We are running out of time and Stockholm+50 may be too little too late. The world`s nations still have to build millions of solar and wind projects, get billions of gasoline combusting vehicles off the road and restore millions of acres now devastated by animal farming in order to turn downwards the steady increase in atmospheric carbon.
A public pre-Conference on June 1st anticipated the need to go beyond another declaration by urging the adoption of an International Fossil Fuels Non-proliferation Treaty. This proposal aimed to fast-track carbon reduction in two ways, It would make defossilization a requirement under international law and it would be driven by the most climate-committed states who were expected to be initial signatories, thus creating a higher standard than other climate agreements which depended on a consensus even the most reluctant would undersign.

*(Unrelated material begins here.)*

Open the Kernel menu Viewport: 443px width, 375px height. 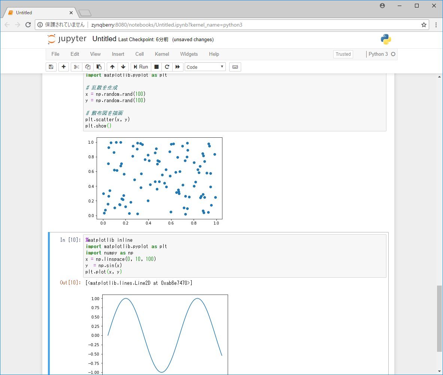click(162, 54)

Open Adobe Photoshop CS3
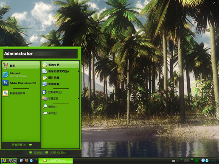pyautogui.click(x=21, y=83)
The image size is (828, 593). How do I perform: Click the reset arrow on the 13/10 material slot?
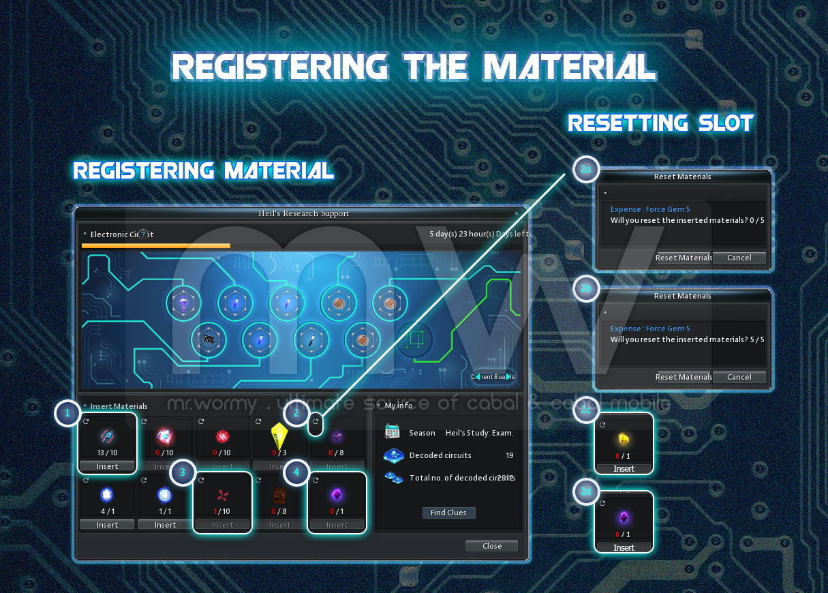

A positive reverberation of the Stockholm outcome may possibly be seen in a decision in Nairobi at the June 26 preparatory meeting of the long-delayed UN Biodiversity Conference to finally convene on December 5th in Montreal to implement concrete action on the stalled Biodiversity Treaty.
Inger Andersen, director of the UNEP, under whose aegis Stockholm 50 convened, confirmed the need to go even further quickly when she spoke in Helsinki just two days after Stockholm.
”The coal and oil industry has more money than ever,” she said. ”It is clear we are going the wrong way”.
Finnish Environment Minister Emma Kari raised the same concern in her speech.
Both women were obviously thinking of the over four trillion dollars invested in fossil fuels since the Paris COP in 2015. Meanwhile developing nations and NGOs have been working for a half-decade to get developed nations to deliver on their promises of 100 billion dollars annually for investments to address climate-related impacts.
In 2019 the UNEP reported that to keep warming below 1.5 C would require annual reductions in CO2 emissions of 6% yearly over the next decade. That was three years ago and emissions have only risen.
In the same paragraph as it called for fossil fuel phase-out the final Stockholm presidential statement called for new ways to measure wealth. But the details were not specified, a deficiency the proposed Treaty could remedy.
This alone is enough to make one want to throw one’s hands up in despair.
Then I met Helena Lindeman at an informal vegetarian dinner with climate activists. Four years ago she had been taking a course with colleagues working in international development.
They were doing team projects about what one person might do about the climate crises. Helena remembered an environmental conference in Stockholm in 1972, which had led to the founding of the UNEP. She suggested there might be a 50th anniversary reconvening where fossil fuels might be phased out.
Helena got busy calling her contacts. One call or meeting led to another. Finally, on June 3rd Stockholm+50 called for phasing out fossil fuels.
In discussing the 1972 Stockholm Conference on the Human Environment with Helena we recalled that it was presided over by a Canadian named. Maurice Strong. He had volunteered at the UN when it was founded after WWII because he wanted to “make the world a better place.” His first job was watchman at UN headquarters where he met people who got him interested in the environment.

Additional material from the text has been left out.